# Land Carbon Sink Analysis

Main notebook for the Land Carbon Sink Analysis project.

In [1]:
import xarray as xr
import matplotlib
import xesmf as xe
import numpy as np
import pandas as pd
import polars as pl
import os, sys

In [2]:
# directories
rawDir = "../data/raw/"
interimDir = "../data/interim/"
processedDir = "../data/processed/"

## Data import


In [3]:
# Environmental Contribution to land use change! NOT ELUC
# ELUC = xr.open_dataset(rawDir + "landUseChangeDorgeist.nc")

# Natural Land Sink (0.5 arcdegrees)
SLAND = xr.open_dataset(rawDir + "landSinkDorgeist.nc")

# Country mask (0.1 arcdegrees)
countryMask = xr.open_dataset(
    rawDir + "Country-mask_UNFCCC_layers-all-countries_grid-3600x1800.nc"
)

country_codes = pd.read_excel(rawDir + "Country-codes_UNFCCC_199countries.xlsx")
country_codes["Numeric"] = country_codes["Numeric"].astype(int)

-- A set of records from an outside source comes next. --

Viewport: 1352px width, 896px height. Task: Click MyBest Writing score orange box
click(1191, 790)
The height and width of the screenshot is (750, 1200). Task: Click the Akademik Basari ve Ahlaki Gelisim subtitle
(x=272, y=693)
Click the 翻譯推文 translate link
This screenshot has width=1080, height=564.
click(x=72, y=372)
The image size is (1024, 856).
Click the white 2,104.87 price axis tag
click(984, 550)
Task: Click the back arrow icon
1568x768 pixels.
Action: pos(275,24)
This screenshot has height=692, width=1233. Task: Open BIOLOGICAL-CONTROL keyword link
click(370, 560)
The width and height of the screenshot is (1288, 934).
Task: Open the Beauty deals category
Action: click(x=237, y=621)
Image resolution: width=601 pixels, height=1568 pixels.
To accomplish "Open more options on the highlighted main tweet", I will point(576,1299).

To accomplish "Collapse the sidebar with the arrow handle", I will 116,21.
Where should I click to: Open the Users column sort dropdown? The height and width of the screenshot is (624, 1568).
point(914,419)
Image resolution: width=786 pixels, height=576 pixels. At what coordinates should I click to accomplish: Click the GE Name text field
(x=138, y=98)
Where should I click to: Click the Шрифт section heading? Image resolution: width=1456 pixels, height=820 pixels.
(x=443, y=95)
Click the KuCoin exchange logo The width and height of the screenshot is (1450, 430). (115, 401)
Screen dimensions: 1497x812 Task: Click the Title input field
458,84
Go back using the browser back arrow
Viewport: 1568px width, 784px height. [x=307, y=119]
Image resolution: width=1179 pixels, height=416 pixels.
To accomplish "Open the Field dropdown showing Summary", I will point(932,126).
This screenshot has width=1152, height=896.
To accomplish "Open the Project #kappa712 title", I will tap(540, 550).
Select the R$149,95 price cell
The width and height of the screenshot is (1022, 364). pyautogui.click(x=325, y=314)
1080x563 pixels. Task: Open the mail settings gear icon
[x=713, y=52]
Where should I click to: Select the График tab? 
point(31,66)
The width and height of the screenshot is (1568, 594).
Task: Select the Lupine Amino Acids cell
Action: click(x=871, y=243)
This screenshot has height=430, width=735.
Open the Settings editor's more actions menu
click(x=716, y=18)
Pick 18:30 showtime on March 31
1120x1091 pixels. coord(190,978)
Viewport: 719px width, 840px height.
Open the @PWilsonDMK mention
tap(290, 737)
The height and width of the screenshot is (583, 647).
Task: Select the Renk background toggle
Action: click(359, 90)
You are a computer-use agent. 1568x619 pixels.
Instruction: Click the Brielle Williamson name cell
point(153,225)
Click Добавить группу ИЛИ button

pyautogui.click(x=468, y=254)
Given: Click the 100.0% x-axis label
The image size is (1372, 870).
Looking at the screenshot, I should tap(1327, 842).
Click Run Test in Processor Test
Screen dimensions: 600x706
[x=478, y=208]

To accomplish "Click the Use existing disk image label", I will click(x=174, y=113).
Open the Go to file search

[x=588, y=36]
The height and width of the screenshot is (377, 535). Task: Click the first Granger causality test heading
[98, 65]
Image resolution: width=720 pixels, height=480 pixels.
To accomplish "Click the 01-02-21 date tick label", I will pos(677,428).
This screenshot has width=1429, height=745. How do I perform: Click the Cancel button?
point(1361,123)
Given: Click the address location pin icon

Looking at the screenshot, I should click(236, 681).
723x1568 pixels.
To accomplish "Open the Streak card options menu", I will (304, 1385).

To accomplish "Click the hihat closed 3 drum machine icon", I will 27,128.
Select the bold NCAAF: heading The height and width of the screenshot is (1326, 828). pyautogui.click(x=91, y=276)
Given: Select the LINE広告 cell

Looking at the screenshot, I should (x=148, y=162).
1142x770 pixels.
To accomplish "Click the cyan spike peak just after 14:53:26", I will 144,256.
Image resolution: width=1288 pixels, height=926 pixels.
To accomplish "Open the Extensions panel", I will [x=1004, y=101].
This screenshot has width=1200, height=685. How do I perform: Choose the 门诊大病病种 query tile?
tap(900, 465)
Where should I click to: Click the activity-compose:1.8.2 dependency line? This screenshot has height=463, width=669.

# Get list of country codes
ctrs_UNFCCC = country_codes["Alpha-3"]

## Natural Land Sink Country Attribution

### Regrid countryMask to Match natLandSink Resolution

In [4]:
# Regrid `countryMask` to match `SLAND` coordinates
# regridder = xe.Regridder(countryMask, SLAND, method="conservative")
# countryMask_regridded_dor = regridder(countryMask)
# countryMask_regridded_dor.to_netcdf(interimDir + "countryMask_regridded_dor.nc")

In [5]:
# Load datasets
countryMask_regridded_dor = xr.open_dataset(interimDir + "countryMask_regridded_dor.nc")

# Inspect the coordinates
print(SLAND.coords)
print(countryMask_regridded_dor.coords)

Coordinates:
  * lat      (lat) float32 3kB 89.88 89.62 89.38 89.12 ... -89.38 -89.62 -89.88
  * lon      (lon) float32 6kB -179.9 -179.6 -179.4 -179.1 ... 179.4 179.6 179.9
Coordinates:
  * ISOcode  (ISOcode) float64 2kB 4.0 24.0 8.0 ... 716.0 9.999e+03 5.555e+03
  * lat      (lat) float32 3kB 89.88 89.62 89.38 89.12 ... -89.38 -89.62 -89.88
  * lon      (lon) float32 6kB -179.9 -179.6 -179.4 -179.1 ... 179.4 179.6 179.9


## Natural Land Sink

### Check Regridding

In [6]:
# Get lat and lon names
if "latitude" in SLAND.dims:
    lat_name, lon_name = "latitude", "longitude"
else:
    lat_name, lon_name = "lat", "lon"

# Check that model grid and country grid agree
check_lat1 = np.max(
    np.abs(SLAND[lat_name].values - countryMask_regridded_dor[lat_name].values)
)
check_lon1 = np.max(
    np.abs(SLAND[lon_name].values - countryMask_regridded_dor[lon_name].values)
)
if check_lat1 > 0.001 or check_lon1 > 0.001:
    sys.exit("Coordinates do not agree")

# Re-index if there are small deviations in lat and lon
if (check_lat1 != 0) or (check_lon1 != 0):
    countryMask_regridded_dor = countryMask_regridded_dor.reindex(
        {lat_name: SLAND[lat_name], lon_name: SLAND[lon_name]},
        method="nearest",
    )

### Unit Conversion

In [7]:
# help(xe.util.cell_area)
# Compute grid areas (in km^2) for natSLAND


grid_areas_km2 = xe.util.cell_area(SLAND, earth_radius=6371.0)  # Earth radius in km


# Convert kgC/ha/year to GtC/year (global scale)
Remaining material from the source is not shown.